2. Menggunakan bantuan teknologi
Terapi disleksia bisa dengan bantuan teknologi dilakukan untuk mempermudah pembelajaran dan pekerjaan pada remaja juga orang dewasa.
Pasalnya, penggunaan komputer ini biasanya cenderung lebih memudahkan jika dibandingkan dengan buku.
Program pengolah kata misalnya bisa digunakan untuk membantu memeriksa ejaan secara otomatis sehingga bisa meminimalisir kesalahan dalam tulisan.
Selain itu, progam text to speech memungkinkan komputer untuk membaca teks seperti yang tertera di layar. Tujuannya, untuk melatih indra penglihatan dan pendengaran.
Anda juga bisa menyarankan anak menggunakan perekam digital dalam perkuliahan.

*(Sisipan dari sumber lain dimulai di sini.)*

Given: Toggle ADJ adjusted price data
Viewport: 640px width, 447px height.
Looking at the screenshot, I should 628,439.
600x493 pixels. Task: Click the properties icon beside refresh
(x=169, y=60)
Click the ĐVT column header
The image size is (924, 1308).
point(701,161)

Kemudian, rekaman dapat didengarkan kembali di rumah sambil membaca catatan yang telah ditulis.
3. Mendukung anak untuk terus belajar membaca
Mengajari anak untuk membaca bukan hanya peran bagi pengajar, tetapi juga Anda sebagai orangtua.

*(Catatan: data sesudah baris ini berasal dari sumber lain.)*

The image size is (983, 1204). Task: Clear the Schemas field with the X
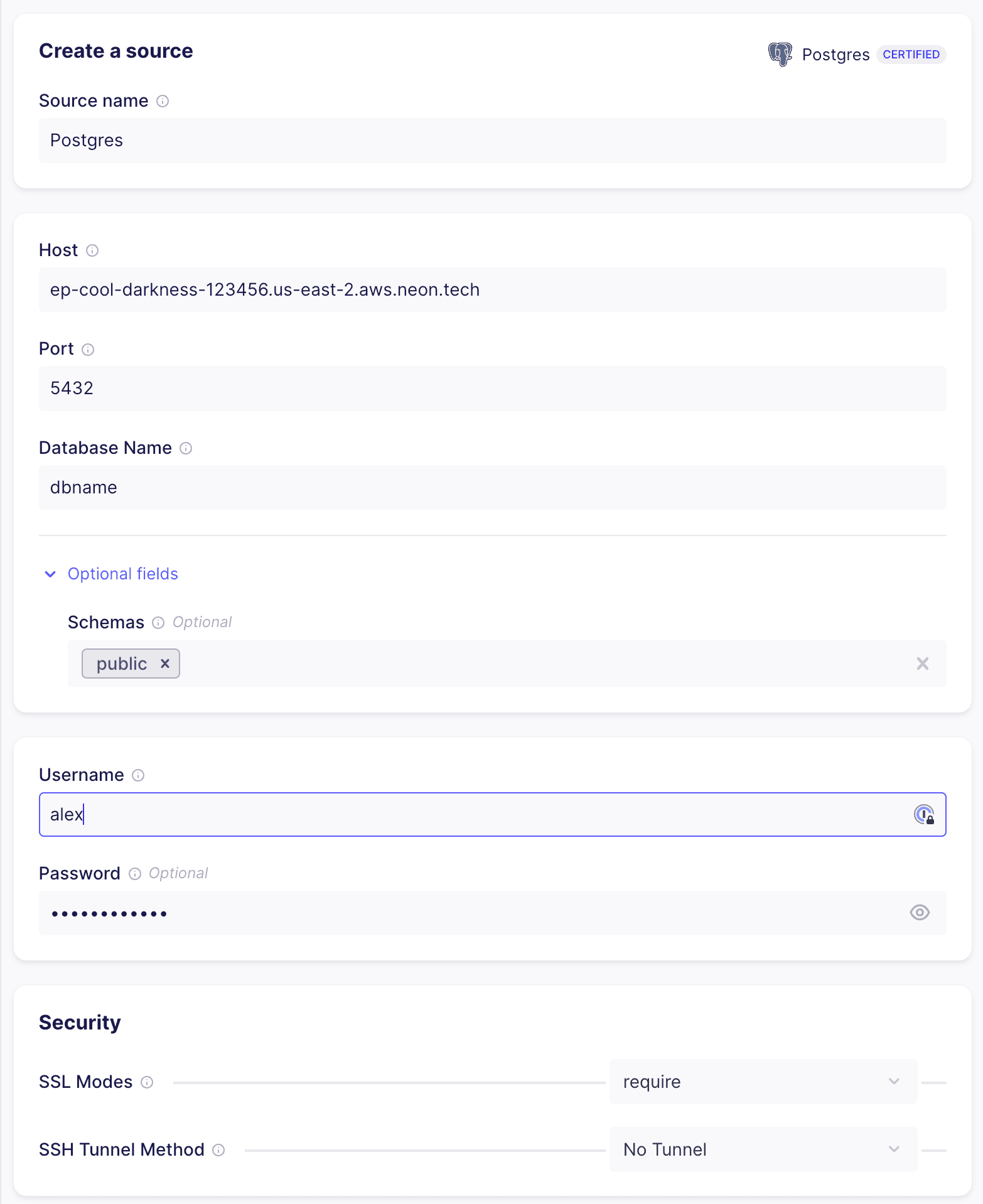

Jadi, akan lebih baik jika Anda juga ikut mendukung anak untuk terus berlatih membaca, misalnya:
- Menyediakan waktu untuk membaca buku bersama.
- Pilih buku-buku bacaan yang disukai anak.
- Melatih anak untuk membaca buku dengan bersuara, bukan di dalam hati.
- Bermain tebak kata setelah selesai membaca buku.
- Berikan rasa nyaman dan menyenangkan bagi anak saat membaca buku bersama supaya tidak bosan.
Semakin sering anak berlatih membaca, semakin meningkat juga kemampuannya.
4. Menunjukkan perhatian dan kasih sayang
Agar anak tetap semangat untuk belajar, Anda harus menunjukkan perhatian dan kasih sayang. Caranya mudah, yaitu dengan memuji atau merayakan setiap kemajuannya dalam belajar.
Kemudian, bantu anak untuk memahami kondisinya. Dengan begitu, anak tidak akan merasa dirinya lebih buruk atau tidak beruntung dibandingkan teman-temannya.
Ini penting guna membangun kepercayaan diri anak untuk bersosialisasi dengan orang lain agar tidak terjadi gangguan emosional pada anak.
Tidak hanya itu saja, tetap beri anak kebebasan untuk melakukan berbagai hal yang disukainya seperti melukis, bermain bola, atau bermain musik.